EME 210
Data Analytics for Energy Systems

Randomization Procedure for Correlation

PrintPrint

Randomization Procedure for Correlation

Read It: Randomization Procedure for Correlation

To conduct the randomization procedure for correlation, we will return to np.random.choice, which we used in Lesson 5 to conduct the hypothesis tests. The first step in the procedure is to define the hypotheses. For correlation tests, the hypotheses follow the same basic formula in which the null hypothesis assumes no correlation (i.e., ρ = 0) and the alternative hypothesis is some inequality of that (e.g., ρ > 0, ρ < 0, or ρ != 0), as indicated below.

H o :   ρ = 0

H a :   ρ > 0 , or  ρ < 0 , or  ρ 0

Once the hypotheses are defined, we can begin the randomization procedure.
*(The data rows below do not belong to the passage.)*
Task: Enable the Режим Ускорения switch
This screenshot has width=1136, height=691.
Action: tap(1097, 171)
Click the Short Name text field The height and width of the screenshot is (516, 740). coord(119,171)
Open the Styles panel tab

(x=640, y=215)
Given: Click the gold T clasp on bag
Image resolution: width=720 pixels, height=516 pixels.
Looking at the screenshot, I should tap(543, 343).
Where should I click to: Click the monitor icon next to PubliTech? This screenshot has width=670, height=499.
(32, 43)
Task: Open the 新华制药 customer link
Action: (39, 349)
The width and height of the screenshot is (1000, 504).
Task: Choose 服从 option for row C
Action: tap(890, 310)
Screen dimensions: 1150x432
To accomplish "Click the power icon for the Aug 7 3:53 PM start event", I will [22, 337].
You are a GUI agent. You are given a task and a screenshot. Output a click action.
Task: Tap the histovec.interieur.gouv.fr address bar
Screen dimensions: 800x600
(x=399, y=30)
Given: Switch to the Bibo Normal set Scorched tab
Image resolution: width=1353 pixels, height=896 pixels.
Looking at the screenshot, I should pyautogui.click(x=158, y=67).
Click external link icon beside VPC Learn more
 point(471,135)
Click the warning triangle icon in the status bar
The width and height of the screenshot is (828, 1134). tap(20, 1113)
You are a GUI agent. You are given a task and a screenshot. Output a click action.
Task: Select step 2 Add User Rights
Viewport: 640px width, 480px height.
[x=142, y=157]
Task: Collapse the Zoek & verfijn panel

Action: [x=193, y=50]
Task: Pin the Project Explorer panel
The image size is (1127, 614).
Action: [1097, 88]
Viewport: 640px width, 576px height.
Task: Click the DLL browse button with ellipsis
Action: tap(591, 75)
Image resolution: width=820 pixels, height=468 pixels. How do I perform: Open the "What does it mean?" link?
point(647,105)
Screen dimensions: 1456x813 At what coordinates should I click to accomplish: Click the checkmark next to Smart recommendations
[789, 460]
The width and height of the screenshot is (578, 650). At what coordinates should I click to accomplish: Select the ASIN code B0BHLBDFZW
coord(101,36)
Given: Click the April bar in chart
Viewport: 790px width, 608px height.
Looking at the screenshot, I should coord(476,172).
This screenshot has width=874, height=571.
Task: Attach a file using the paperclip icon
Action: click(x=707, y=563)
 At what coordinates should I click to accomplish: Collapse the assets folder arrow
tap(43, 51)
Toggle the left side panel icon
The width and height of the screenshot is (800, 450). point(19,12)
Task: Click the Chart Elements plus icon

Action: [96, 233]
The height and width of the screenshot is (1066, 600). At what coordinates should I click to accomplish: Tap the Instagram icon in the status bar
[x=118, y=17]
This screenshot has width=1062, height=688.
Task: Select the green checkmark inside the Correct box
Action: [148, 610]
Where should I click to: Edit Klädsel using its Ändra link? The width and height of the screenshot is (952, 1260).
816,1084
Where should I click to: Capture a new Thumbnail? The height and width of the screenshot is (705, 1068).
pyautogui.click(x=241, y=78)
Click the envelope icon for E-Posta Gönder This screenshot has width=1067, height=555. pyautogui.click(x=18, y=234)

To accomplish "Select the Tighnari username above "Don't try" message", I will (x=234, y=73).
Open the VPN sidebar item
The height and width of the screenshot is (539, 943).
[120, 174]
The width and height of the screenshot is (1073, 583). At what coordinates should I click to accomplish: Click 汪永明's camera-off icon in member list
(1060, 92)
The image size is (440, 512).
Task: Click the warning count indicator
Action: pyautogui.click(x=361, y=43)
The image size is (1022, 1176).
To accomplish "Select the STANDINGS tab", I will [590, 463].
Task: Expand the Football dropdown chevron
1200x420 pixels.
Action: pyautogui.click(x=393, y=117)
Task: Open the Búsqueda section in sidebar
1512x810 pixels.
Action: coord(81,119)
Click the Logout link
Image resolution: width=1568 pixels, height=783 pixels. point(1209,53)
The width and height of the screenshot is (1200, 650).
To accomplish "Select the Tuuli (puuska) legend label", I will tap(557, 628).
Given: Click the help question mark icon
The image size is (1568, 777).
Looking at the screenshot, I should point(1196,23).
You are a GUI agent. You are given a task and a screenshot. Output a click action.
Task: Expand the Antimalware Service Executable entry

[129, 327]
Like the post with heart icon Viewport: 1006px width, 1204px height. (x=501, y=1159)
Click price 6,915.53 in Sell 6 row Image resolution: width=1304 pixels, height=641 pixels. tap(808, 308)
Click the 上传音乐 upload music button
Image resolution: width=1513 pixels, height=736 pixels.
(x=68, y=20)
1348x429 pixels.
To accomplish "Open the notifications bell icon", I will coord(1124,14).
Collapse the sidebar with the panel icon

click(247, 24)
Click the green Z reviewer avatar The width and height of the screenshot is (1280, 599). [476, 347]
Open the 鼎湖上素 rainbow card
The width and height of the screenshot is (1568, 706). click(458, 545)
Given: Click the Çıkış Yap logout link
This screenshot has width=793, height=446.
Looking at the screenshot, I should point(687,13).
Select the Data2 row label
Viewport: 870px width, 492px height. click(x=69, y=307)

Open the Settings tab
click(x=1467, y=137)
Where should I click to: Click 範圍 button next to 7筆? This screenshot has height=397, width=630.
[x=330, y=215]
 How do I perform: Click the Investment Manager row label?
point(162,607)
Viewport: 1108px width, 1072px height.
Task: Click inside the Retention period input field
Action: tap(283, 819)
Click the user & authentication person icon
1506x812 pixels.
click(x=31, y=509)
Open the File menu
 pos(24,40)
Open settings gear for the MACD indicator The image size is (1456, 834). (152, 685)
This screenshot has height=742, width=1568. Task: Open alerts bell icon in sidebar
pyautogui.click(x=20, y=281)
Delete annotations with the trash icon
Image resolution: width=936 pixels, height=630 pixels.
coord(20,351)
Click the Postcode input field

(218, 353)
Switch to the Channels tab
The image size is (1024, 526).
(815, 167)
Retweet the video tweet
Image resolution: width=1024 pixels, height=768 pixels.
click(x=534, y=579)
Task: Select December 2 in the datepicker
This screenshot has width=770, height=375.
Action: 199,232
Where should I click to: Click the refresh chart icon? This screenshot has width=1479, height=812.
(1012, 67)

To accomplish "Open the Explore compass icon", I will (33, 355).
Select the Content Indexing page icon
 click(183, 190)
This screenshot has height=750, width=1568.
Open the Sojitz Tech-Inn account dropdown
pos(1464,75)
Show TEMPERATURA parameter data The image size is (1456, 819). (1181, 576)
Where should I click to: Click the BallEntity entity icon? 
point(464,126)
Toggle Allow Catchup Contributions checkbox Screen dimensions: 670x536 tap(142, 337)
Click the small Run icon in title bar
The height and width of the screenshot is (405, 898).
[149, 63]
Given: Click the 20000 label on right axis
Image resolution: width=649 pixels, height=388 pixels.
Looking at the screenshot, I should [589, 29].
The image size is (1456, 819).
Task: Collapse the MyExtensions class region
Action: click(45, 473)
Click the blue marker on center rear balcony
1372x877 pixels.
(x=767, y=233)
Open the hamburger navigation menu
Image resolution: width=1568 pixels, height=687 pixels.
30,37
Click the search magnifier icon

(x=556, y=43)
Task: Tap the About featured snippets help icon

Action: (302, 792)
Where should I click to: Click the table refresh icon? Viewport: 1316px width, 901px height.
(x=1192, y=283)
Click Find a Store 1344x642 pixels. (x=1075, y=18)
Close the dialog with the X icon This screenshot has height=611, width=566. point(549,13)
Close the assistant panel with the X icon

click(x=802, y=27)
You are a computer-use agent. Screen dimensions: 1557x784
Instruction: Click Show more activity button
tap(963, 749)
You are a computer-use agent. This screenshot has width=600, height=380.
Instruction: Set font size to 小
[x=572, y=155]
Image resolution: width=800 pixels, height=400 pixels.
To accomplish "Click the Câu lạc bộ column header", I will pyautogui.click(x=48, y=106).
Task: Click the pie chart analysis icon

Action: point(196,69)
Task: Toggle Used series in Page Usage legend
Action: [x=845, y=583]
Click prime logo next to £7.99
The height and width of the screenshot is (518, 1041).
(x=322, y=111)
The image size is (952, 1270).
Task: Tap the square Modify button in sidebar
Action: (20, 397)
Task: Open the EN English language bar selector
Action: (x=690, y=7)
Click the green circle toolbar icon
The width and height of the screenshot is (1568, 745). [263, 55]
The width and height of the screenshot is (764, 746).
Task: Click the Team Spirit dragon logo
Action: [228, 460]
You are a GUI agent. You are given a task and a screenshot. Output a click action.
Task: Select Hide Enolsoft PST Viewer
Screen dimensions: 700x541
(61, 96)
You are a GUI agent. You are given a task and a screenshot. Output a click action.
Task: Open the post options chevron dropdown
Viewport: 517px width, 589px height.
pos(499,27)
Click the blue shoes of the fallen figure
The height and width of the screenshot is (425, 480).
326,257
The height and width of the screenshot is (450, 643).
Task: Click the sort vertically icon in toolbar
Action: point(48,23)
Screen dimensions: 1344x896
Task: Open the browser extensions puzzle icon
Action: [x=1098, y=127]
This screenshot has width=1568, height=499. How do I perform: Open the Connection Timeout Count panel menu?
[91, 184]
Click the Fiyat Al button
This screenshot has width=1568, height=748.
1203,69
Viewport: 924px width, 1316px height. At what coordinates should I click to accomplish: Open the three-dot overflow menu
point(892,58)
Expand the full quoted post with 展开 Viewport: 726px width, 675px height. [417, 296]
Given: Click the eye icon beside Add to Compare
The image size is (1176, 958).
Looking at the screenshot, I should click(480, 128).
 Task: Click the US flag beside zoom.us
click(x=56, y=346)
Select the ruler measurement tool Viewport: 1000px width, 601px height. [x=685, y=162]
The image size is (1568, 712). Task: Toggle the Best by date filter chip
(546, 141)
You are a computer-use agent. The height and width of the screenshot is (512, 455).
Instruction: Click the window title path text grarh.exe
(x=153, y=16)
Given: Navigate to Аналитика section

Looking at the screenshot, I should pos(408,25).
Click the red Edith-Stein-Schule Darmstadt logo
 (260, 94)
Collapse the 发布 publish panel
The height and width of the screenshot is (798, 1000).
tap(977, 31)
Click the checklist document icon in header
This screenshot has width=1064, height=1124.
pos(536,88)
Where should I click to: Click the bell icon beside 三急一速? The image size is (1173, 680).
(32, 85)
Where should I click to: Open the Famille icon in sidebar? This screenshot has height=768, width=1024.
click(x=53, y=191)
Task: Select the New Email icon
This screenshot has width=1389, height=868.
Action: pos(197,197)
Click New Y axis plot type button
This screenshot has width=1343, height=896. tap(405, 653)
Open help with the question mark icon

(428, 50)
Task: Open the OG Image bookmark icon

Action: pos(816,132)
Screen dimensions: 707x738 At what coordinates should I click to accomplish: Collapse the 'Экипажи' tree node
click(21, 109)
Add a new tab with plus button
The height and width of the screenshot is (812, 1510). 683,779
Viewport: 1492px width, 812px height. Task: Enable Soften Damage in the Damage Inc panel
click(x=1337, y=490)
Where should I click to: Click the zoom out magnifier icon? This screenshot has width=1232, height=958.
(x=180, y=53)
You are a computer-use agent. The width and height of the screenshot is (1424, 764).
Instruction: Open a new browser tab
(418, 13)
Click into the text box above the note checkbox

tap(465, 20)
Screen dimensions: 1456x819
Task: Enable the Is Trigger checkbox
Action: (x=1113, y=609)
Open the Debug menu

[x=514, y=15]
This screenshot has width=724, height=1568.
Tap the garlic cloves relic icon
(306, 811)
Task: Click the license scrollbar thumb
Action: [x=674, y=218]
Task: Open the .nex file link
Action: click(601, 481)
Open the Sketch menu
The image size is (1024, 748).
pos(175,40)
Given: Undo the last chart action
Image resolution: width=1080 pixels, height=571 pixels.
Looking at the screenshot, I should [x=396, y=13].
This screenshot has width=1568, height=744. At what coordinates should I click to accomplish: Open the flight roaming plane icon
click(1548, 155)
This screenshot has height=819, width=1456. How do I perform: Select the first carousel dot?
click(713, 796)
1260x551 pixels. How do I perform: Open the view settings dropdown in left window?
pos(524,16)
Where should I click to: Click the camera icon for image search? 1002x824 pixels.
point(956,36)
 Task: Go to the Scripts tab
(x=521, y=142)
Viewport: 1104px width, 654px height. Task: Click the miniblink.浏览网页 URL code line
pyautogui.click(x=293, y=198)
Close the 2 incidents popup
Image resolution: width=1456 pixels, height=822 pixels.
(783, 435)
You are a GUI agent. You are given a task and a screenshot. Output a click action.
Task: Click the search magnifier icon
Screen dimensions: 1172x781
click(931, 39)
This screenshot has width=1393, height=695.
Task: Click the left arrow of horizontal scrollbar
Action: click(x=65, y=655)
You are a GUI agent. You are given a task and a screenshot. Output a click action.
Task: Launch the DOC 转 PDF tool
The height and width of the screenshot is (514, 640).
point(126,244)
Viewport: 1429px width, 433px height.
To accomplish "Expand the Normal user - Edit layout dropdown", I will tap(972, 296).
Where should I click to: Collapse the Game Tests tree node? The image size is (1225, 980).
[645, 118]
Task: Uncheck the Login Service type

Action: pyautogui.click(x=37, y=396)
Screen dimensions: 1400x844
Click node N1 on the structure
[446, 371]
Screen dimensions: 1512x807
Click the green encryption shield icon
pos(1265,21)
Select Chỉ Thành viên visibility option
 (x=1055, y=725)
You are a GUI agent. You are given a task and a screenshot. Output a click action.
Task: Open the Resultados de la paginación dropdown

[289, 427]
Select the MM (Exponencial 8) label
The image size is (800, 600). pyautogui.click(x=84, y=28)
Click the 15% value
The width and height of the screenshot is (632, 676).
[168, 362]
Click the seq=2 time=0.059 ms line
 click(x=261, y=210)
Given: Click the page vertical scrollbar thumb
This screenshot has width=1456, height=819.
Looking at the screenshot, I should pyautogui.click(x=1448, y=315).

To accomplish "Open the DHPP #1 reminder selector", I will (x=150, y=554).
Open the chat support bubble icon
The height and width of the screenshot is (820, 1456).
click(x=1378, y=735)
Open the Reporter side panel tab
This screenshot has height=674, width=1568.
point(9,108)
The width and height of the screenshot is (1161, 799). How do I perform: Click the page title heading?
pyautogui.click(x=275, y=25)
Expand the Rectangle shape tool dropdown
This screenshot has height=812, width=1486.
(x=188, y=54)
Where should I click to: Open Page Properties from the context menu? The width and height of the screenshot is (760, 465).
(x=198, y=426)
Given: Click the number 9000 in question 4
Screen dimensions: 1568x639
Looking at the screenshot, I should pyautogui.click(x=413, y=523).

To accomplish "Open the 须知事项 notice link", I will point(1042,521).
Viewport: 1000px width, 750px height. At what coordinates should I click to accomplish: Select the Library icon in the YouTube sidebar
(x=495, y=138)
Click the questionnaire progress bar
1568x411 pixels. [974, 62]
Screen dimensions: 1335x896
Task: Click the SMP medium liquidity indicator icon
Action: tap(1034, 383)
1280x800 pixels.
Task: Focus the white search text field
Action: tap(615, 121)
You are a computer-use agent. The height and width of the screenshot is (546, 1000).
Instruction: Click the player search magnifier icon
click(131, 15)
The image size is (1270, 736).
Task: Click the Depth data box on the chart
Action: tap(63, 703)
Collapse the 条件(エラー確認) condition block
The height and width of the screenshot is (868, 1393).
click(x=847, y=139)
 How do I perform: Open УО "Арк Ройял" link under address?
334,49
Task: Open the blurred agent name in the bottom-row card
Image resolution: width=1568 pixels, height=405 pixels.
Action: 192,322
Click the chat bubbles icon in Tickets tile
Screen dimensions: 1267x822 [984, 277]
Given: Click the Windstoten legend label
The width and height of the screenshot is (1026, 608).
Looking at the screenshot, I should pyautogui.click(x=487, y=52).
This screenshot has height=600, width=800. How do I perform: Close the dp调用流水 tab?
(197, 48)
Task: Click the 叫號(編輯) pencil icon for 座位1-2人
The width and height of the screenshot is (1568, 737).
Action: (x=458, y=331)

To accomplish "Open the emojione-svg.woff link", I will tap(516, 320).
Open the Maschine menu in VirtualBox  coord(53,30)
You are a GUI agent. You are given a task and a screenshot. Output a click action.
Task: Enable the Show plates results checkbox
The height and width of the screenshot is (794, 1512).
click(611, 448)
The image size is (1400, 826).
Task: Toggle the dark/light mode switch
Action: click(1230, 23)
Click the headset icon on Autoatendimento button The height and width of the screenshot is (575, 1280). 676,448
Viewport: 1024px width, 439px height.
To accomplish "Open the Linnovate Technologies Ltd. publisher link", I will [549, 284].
The main difference between this procedure and previous iterations is that we only shuffle one of the variables we are interested in. For example, say we have the following data: 

ID x y
A 1 4
B 2 5
C 3 6

In this case, we want to randomly sample either x or y without replacement (i.e., reallocate the data for only one variable). If we choose to randomly sample y, for example, the data may then look like this: 

ID x y
A 1 6
B 2 4
C 3 5

Note that all of the original y data is still there, it is simply in a new order, since we sampled without replacement. This procedure effectively breaks the pairs, so we can see if the correlation value was significantly different than 0--if the correlation is close to 0, then it won't matter if we break the pairs, but if the correlation is far from 0, it is more likely to matter and lead to a lower correlation value. Once the random sampling is completed, we recalculate the correlation coefficient with the new pairs, store that value, and repeat for a sufficiently large number of iterations (e.g., N = 1000). Below is a video demonstrating this procedure.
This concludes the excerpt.